Photo courtesy of the Executive Yuan
Executive Yuan spokeswoman Michelle Lee (李慧芝) said that while the premier is legally empowered to request budget increases or decreases, the speaker would have to introduce the motion during a cross-caucus negotiations while the budget is being reviewed.
This is standard procedure and does not require the president meeting with the heads of the five branches of government to negotiate a resolution, she said.
Cho said that Han’s solution to the problem took time and did not resolve the difficulties facing the administrative branch, adding that he hoped the Legislative Yuan would also deliver a solution alongside the budget to ensure that budgetary problems would not affect the government.
Cho said he has instructed all agencies to prepare relevant data to defend their budgets and hopes the Legislative Yuan would unfreeze the budgets within a month to prevent the government from being hobbled.
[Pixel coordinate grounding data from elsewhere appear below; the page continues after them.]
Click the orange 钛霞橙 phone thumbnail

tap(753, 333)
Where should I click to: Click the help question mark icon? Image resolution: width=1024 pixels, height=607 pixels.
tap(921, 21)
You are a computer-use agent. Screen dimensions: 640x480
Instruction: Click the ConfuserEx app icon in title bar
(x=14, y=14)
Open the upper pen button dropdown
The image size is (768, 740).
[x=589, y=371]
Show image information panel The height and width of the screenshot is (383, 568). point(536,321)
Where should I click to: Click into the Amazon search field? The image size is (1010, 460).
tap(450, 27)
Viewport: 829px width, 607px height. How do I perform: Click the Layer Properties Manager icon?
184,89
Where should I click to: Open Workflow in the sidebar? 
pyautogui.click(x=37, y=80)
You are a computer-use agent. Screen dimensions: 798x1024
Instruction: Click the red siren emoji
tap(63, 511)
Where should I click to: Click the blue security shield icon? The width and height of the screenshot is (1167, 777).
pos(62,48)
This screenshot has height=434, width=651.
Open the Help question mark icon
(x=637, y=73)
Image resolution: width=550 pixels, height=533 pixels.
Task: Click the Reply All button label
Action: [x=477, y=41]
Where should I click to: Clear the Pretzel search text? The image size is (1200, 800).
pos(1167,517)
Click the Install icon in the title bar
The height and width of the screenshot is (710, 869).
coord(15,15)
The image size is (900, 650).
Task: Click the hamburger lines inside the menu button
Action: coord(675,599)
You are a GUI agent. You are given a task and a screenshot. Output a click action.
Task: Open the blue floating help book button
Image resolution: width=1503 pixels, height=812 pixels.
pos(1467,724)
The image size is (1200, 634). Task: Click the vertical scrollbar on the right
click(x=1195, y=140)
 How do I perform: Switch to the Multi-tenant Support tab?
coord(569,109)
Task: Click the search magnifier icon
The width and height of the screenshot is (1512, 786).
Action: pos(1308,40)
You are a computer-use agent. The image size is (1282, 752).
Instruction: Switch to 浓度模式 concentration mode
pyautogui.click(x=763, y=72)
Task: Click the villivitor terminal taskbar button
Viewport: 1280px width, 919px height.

Citing the Directorate-General of Budget, Accounting and Statistics (DGBAS), Lee said several major hurdles have prevented the Executive Yuan from resolving the issue, as Han has suggested.
There is a discrepancy in the number for total annual expenditure; some funding cuts have depleted the original budget; the demand that the Executive Yuan slash a further NT$63.65 billion (US$1.94 billion) from the budget, which the Executive Yuan is unable and cannot legally do; cuts targeting specific agencies that make their jobs harder; questionable restrictions imposed on companies participating in government procurement bids; and the freezing of funds for the Council of Indigenous Peoples was legally questionable, Lee said.
The DGBAS said that disproportional funding cuts, compared with previous years, would make it difficult for government agencies to operate efficiently and also restrict funding flexibility for the agencies, she said.
Separately, the Presidential Office said that, due to the reduction in funding, it is no longer offering weekend and holiday tours of the premises.
The decision is effective until the funding for such events has been unfrozen, the Presidential Office said, adding that it would assess whether to relaunch weekend and holiday visits, or whether further restrictions on regular visits would be necessary.